CROI: Metabolic Profiles and Body Composition Changes in Treatment-Naïve HIV-Infected Patients Treated with Raltegravir 400 mg bid-based vs. Efavirenz 600 mg qhs-based Combination Therapy: 96-Week Follow-Up - (02/20/10)
This double-blind trial involving 563 antiretroviral-naive people also taking fixed-dose tenofovir/emtricitabine demonstrated virologic equivalence between the two treatment arms after 96 weeks, with about 80% in both groups having a viral load under 50 copies at that point. The body fat substudy focused on 111 people at US sites who had DEXA scans 48 and 96 weeks into the trial. Everyone was eligible for the lipid substudy.
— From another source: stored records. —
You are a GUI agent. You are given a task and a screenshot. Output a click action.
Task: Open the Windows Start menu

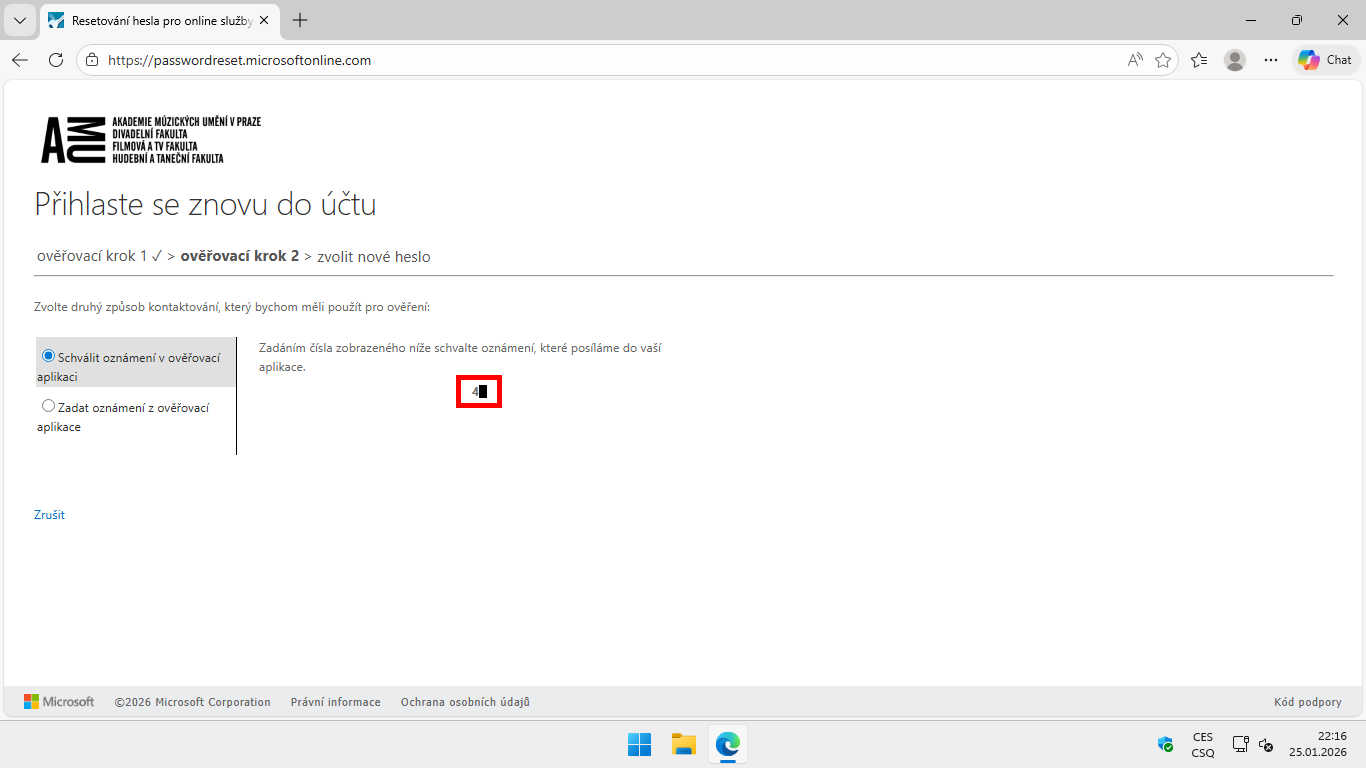639,744
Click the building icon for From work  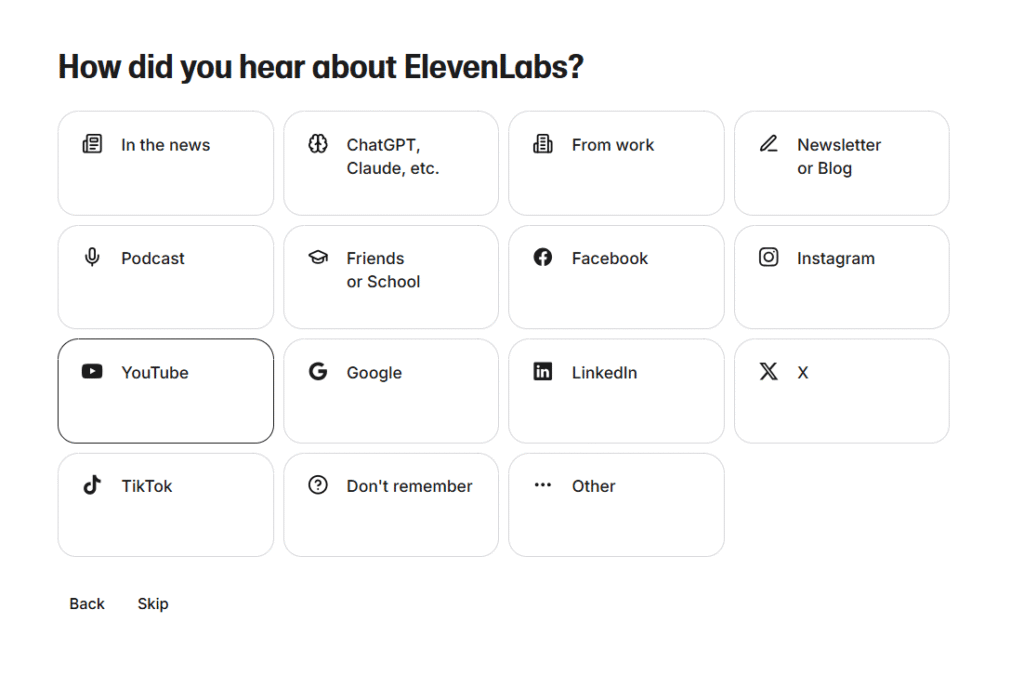coord(543,144)
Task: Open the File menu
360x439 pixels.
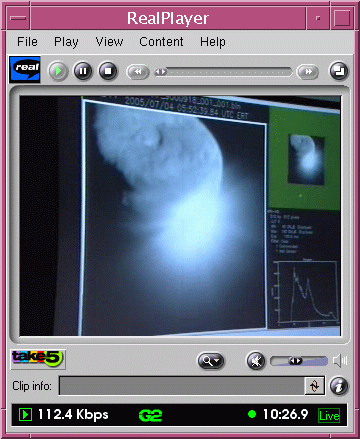Action: point(27,42)
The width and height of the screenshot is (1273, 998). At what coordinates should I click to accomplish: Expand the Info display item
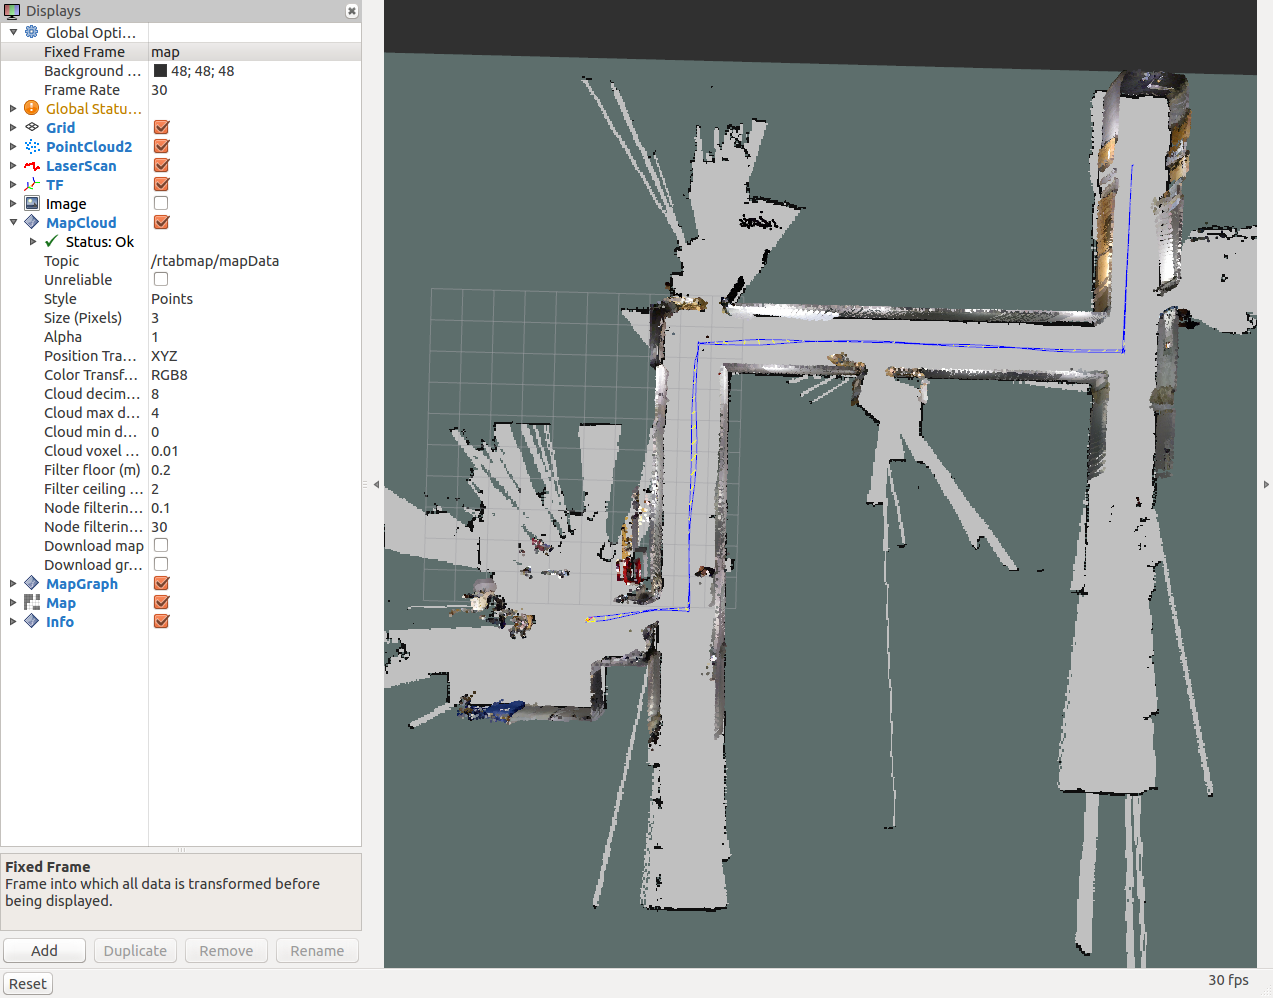coord(13,622)
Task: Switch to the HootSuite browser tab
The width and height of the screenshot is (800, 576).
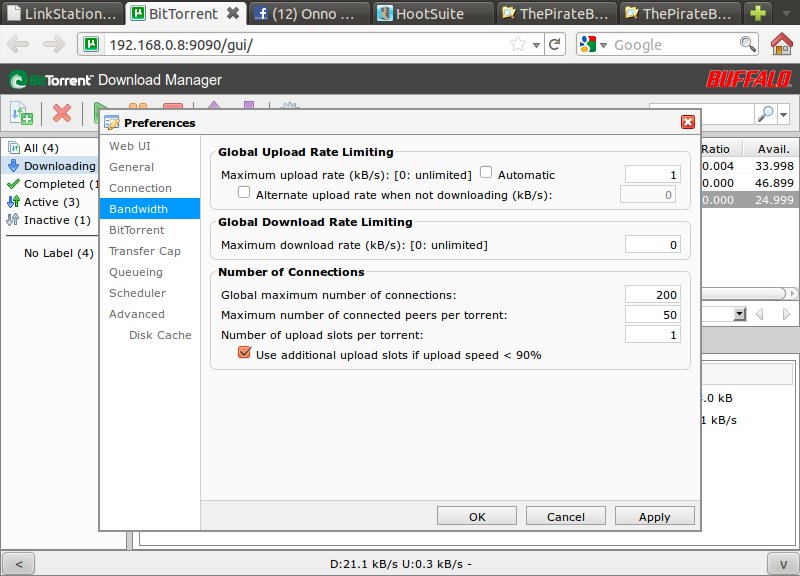Action: 430,14
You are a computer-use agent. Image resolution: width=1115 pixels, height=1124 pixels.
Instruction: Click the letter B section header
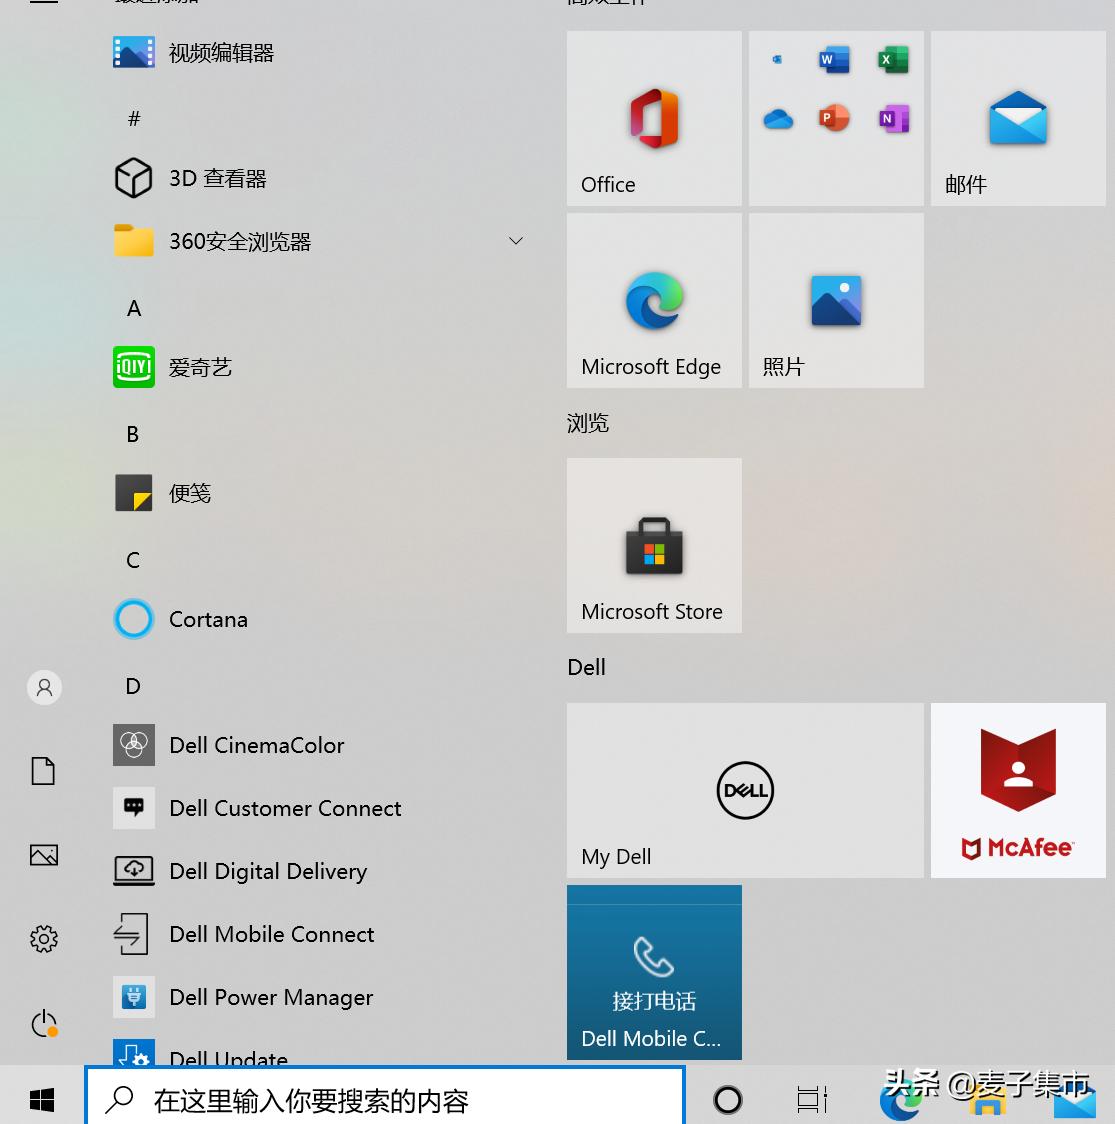point(133,434)
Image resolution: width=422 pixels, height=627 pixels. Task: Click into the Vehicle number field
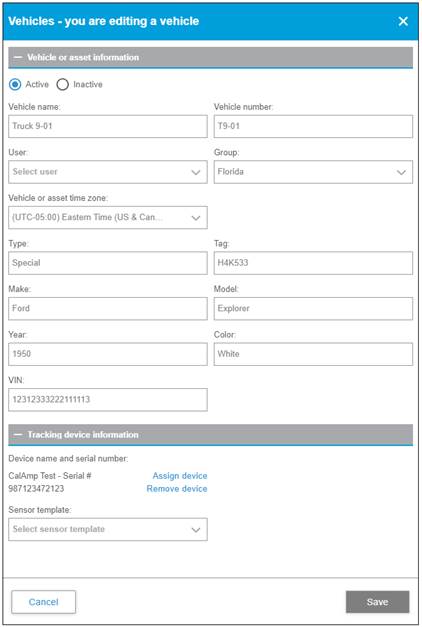313,126
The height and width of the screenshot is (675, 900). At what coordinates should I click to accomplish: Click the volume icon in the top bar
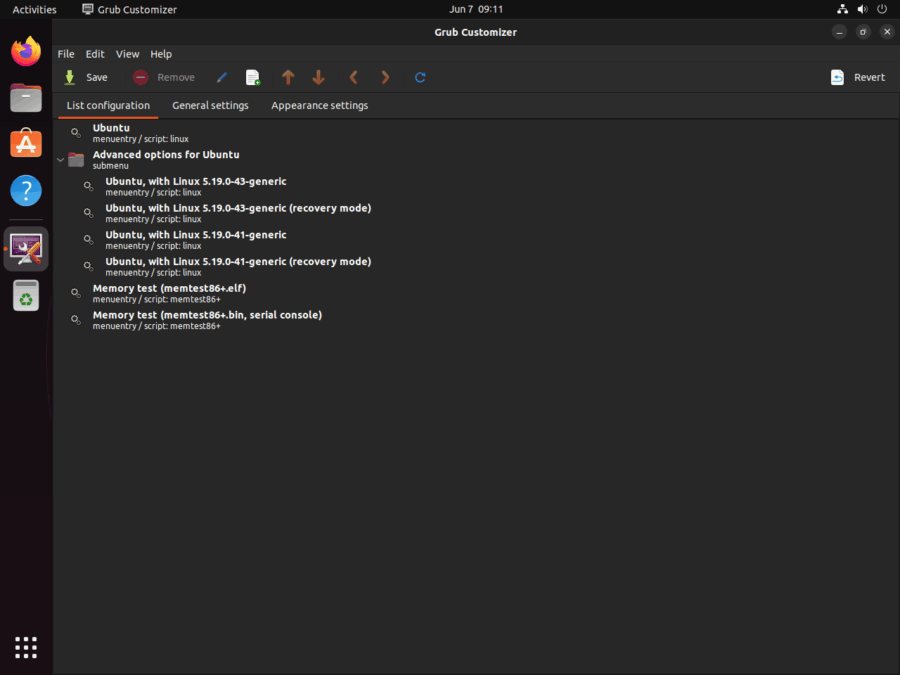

Before treatment began, age averaged 38 in the raltegravir group and 37 in the efavirenz group, CD4 count averaged 219 and 217, and viral load averaged 100,000 copies in both groups. Most baseline variables were similar in the two treatment arms among people in the DEXA substudy. Median baseline body mass index was higher with raltegravir than efavirenz in the overall group (25.8 versus 24.7 kg/m[2]), and in the DEXA substudy there were fewer women randomized to raltegravir than efavirenz (7% versus 16%).
Total cholesterol, high-density lipoprotein (HDL) cholesterol, low-density lipoprotein (LDL) cholesterol, and glucose all rose significantly more through 96 weeks with efavirenz than raltegravir (P < 0.001 for all lipids, P = 0.025 for glucose). Triglycerides climbed about 40% with efavirenz and declined slightly with raltegravir (P = 0.001). However, total/HDL cholesterol ratio improved slightly in both groups (-0.18 with raltegravir, -0.04 with efavirenz), with no significant difference between groups. Average total cholesterol remained below the National Cholesterol Education Program (NCEP) target in both treatment arms at 96 weeks, while average LDL cholesterol readings were above the NCEP target of 100 mg/dL or lower with either raltegravir (103 mg/dL) or efavirenz (114 mg/dL). After 96 weeks average triglycerides measured 177 mg/dL with efavirenz and 121 mg/dL with raltegravir, compared with an NCEP target of 150 mg/dL or lower.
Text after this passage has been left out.